Daesh group jihadists have mined the spectacular ancient ruins in Syria's Palmyra, an antiquities official and monitor said Sunday, prompting fears for the UNESCO World Heritage site.
The reports came one month after the extremist group overran the central Syrian city.
Syria's antiquities chief Maamoun Abdulkarim and the Syrian Observatory for Human Rights monitor said that the group had laid mines and explosives in Palmyra’s Greco-Roman ruins.
The Observatory, which relies on a network of sources on the ground, said the explosives were laid on Saturday.
"But it is not known if the purpose is to blow up the ruins or to prevent regime forces from advancing into the town," said Observatory director Rami Abdel Rahman.
He said regime forces had launched heavy air strikes against the residential part of Palmyra in the past three days, killing at least 11 people.
"The regime forces are to the west outside the city, and in recent days they have brought in reinforcements suggesting they may be planning an operation to retake Palmyra," he added.
A political source told AFP that a leading commander had been dispatched to the region to organise an offensive to recapture and secure Palmyra and several key gas fields nearby.
Abdulkarim also said Sunday he had received reports from Palmyra residents that the ruins had been mined.
"We have preliminary information from residents saying that this is correct, they have laid mines at the temple site," he told AFP.
"I hope that these reports are not correct, but we are worried."
He urged "Palmyra's residents, tribal chiefs and religious and cultural figures to intervene to prevent this... and prevent what happened in northern Iraq", referring to Daesh's destruction of heritage sites there.
"I am very pessimistic and feel sadness," he added.
- 'Irreplaceable treasure' -
Daesh captured Palmyra, which is famed for its extensive and well-preserved ruins, on May 21.
The group has regularly heavily mined its territory to make it more difficult to recapture.
The city's fall prompted international concern about the fate of the heritage site described by UNESCO as of "outstanding universal value".
Before it was overrun, the head of the UN cultural body urged that the ruins be spared, saying they were "an irreplaceable treasure for the Syrian people, and the world".
Daesh has released several videos documenting its destruction of heritage sites in Iraq and Syria.

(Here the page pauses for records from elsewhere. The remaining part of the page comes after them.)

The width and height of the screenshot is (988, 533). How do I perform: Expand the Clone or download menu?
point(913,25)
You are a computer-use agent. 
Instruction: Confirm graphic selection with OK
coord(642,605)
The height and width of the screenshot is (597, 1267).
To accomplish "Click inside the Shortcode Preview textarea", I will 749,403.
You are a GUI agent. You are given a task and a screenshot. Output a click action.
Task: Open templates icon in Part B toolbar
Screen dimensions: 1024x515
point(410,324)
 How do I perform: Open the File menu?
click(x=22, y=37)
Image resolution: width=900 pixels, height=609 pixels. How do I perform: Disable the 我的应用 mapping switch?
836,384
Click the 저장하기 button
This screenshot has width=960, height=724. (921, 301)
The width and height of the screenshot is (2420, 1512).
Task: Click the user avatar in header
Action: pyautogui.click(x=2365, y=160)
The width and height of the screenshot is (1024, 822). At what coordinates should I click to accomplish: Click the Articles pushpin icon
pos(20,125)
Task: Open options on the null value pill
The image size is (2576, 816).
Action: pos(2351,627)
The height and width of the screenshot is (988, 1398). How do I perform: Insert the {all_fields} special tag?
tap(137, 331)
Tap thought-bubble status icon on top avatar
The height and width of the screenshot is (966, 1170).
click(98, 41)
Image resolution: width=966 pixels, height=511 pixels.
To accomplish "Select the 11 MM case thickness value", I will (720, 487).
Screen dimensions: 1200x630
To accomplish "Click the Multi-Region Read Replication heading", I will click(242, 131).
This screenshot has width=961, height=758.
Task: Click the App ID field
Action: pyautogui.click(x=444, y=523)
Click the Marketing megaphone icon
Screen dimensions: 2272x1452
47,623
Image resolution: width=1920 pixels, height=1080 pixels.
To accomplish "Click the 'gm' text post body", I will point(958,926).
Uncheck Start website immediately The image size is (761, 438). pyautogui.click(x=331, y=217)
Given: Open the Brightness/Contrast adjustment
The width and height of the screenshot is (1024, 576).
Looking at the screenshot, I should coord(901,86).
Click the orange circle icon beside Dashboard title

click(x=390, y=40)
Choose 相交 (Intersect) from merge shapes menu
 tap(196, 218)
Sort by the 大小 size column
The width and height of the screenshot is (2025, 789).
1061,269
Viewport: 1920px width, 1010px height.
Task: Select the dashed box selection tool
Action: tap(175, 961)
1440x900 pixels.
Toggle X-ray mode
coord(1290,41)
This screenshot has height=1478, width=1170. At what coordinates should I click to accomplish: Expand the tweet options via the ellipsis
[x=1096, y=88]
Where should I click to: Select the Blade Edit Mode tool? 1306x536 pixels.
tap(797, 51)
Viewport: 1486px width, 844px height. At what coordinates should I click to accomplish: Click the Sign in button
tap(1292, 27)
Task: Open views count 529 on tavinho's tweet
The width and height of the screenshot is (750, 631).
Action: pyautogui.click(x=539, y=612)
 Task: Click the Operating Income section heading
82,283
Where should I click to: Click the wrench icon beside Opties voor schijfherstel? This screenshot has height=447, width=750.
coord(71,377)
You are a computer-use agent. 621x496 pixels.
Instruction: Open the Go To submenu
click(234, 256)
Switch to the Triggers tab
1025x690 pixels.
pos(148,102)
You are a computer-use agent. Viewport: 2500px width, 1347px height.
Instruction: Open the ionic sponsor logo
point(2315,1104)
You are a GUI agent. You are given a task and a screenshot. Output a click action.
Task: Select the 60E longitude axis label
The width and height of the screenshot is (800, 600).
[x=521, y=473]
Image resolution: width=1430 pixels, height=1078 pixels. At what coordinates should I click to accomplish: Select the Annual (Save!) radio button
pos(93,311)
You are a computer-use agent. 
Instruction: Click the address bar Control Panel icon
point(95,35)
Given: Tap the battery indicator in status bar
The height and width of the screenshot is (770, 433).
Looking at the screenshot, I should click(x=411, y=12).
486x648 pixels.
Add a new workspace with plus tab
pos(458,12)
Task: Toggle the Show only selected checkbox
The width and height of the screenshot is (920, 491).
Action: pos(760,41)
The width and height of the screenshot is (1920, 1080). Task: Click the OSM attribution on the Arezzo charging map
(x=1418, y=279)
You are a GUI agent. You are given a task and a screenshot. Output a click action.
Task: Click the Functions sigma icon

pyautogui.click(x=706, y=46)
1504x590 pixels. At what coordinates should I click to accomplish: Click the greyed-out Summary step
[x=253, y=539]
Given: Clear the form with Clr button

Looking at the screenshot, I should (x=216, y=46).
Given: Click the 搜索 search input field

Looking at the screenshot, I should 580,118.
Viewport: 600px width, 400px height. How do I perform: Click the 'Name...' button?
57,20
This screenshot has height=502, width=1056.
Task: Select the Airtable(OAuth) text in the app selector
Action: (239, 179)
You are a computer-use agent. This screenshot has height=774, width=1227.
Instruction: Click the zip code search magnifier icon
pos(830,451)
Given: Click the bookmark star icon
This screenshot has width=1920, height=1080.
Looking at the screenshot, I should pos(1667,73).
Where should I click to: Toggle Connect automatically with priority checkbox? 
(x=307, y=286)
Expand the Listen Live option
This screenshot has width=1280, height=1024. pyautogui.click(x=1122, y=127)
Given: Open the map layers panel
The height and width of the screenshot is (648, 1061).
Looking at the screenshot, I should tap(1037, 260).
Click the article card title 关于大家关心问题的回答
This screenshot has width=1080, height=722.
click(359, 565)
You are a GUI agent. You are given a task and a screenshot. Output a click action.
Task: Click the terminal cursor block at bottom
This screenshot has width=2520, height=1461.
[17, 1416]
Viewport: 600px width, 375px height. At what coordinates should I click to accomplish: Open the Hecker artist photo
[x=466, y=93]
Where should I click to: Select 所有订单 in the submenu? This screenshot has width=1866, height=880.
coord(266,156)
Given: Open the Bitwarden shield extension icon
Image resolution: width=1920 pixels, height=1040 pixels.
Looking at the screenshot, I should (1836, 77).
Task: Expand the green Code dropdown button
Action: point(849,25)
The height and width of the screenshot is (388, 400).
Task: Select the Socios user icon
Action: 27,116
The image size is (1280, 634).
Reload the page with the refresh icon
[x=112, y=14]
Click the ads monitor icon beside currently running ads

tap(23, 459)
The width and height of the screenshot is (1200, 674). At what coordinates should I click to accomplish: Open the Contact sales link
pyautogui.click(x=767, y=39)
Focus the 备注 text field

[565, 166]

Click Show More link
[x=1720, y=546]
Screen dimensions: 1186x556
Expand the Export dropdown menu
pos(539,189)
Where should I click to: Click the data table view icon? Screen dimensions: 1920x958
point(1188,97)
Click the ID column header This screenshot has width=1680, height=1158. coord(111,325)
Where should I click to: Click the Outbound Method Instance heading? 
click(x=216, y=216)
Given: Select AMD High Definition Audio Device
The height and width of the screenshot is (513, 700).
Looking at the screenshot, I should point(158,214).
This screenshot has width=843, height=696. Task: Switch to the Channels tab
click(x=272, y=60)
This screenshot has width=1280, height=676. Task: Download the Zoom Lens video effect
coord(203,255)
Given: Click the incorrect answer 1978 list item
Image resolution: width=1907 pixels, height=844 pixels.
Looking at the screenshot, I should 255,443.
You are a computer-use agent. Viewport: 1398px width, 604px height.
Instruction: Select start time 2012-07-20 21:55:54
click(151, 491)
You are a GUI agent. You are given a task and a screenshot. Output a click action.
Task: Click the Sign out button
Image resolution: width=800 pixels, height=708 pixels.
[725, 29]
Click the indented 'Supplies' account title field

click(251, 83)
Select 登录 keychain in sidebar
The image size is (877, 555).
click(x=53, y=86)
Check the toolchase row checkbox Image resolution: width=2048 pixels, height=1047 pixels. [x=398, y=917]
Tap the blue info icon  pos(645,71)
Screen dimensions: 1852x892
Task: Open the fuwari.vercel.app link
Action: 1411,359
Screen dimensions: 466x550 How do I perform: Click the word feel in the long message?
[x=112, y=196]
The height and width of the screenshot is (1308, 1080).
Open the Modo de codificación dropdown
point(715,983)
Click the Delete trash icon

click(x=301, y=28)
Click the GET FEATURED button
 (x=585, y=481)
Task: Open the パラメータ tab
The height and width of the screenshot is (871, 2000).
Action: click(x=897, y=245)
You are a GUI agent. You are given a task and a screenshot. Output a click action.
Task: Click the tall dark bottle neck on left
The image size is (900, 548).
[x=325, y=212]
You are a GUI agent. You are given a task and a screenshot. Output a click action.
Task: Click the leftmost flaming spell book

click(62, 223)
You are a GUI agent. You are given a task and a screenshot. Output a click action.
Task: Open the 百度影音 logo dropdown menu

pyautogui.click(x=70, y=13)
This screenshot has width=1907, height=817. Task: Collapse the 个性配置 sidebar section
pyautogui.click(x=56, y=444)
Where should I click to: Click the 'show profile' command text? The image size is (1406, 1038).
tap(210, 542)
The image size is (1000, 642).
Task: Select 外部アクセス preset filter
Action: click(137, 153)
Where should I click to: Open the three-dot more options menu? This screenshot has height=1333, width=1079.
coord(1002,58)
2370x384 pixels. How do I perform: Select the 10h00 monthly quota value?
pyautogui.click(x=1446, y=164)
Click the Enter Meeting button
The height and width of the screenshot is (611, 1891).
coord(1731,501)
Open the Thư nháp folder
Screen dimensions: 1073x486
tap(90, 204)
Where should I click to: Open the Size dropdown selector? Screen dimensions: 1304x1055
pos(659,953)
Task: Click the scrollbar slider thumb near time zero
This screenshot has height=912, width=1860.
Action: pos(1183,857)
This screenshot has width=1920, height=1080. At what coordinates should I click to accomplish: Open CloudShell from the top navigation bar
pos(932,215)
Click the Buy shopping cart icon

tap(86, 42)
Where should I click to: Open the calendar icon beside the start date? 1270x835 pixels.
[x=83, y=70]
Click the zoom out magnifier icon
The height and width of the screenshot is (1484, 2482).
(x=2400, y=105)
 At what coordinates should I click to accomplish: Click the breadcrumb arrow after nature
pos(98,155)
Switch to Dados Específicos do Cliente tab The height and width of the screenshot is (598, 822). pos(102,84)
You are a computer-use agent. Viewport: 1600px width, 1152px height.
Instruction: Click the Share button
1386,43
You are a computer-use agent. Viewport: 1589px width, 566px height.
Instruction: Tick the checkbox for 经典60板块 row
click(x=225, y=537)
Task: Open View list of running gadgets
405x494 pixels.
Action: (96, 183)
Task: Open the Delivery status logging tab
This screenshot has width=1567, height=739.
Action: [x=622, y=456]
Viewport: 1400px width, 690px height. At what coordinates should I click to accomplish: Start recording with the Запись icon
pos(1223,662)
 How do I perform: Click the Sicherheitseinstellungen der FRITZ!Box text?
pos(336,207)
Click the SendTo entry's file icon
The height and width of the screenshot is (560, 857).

In its extreme interpretation of Islam, statues, idols and shrines amount to recognising objects of worship other than God and must be destroyed.
There have been no reports of damage to sites in Palmyra since IS seized it, though the group's fighters reportedly entered the city's museum, which had largely been emptied of its collection before the jihadists arrived.
The group executed more than 200 people in and around Palmyra in the days after capturing the city, including 20 who were shot dead in the ancient ruins, according to the Observatory.
Before Syria's war began, more than 150,000 tourists visited Palmyra each year, admiring its beautiful statues, more than 1,000 columns and formidable necropolis of over 500 tombs.
It had already suffered before Daesh's arrival, with clashes between rebels and government forces in 2013 leaving collapsed columns and statues in their wake.
The site is also believed to have been looted during the chaos of the war that began in March 2011 with anti-government protests.
In December, the UN said nearly 300 cultural heritage sites in Syria, including Palmyra, had been destroyed, damaged and looted.
More than 230,000 people have been killed in Syria since the conflict started.